[Collected data]
--- START ---

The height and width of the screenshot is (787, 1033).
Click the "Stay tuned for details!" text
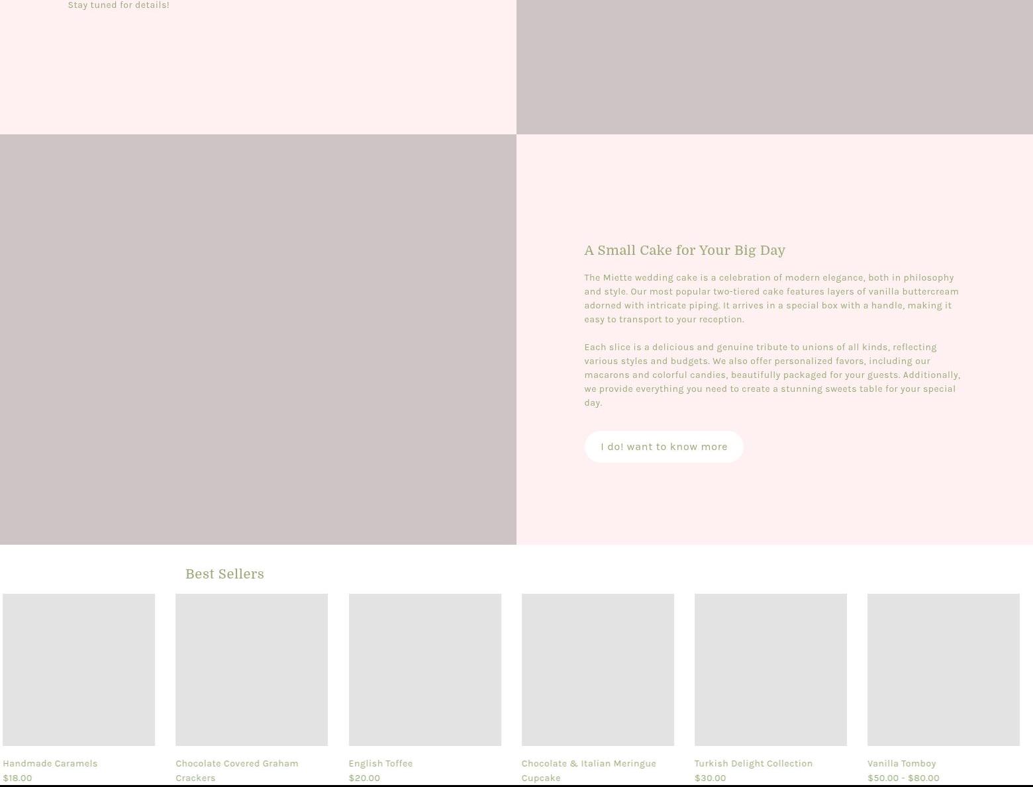coord(119,5)
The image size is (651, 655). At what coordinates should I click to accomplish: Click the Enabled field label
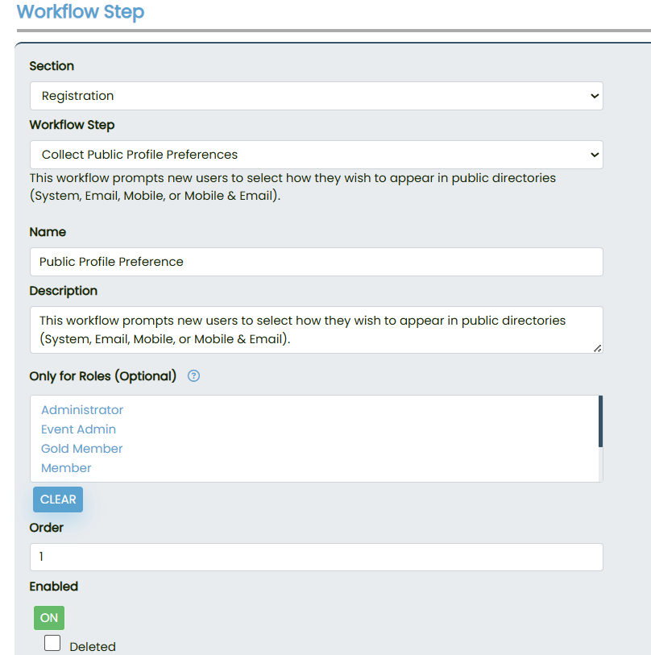point(53,587)
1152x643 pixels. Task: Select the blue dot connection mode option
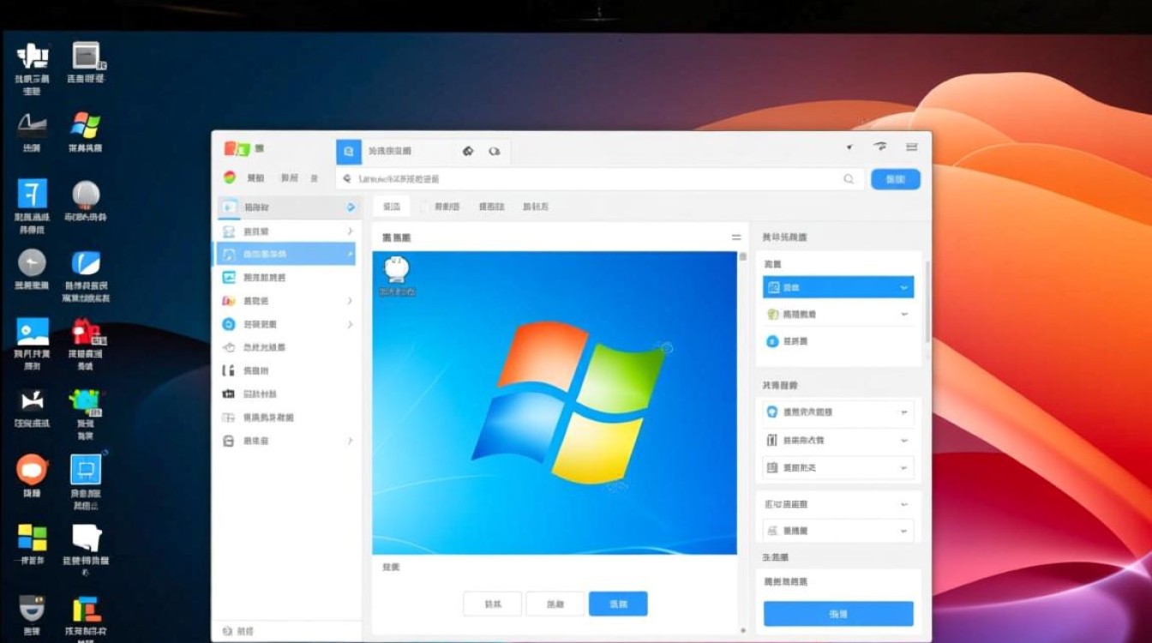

--- END ---

* Required action *
A word-for-word copy of the entries above is needed, with every picture dropped.

* Exercise result *
The height and width of the screenshot is (787, 1033).
Click the "Stay tuned for details!" text
coord(119,5)
The image size is (651, 655). At what coordinates should I click to accomplish: Click the Enabled field label
point(53,587)
1152x643 pixels. Task: Select the blue dot connection mode option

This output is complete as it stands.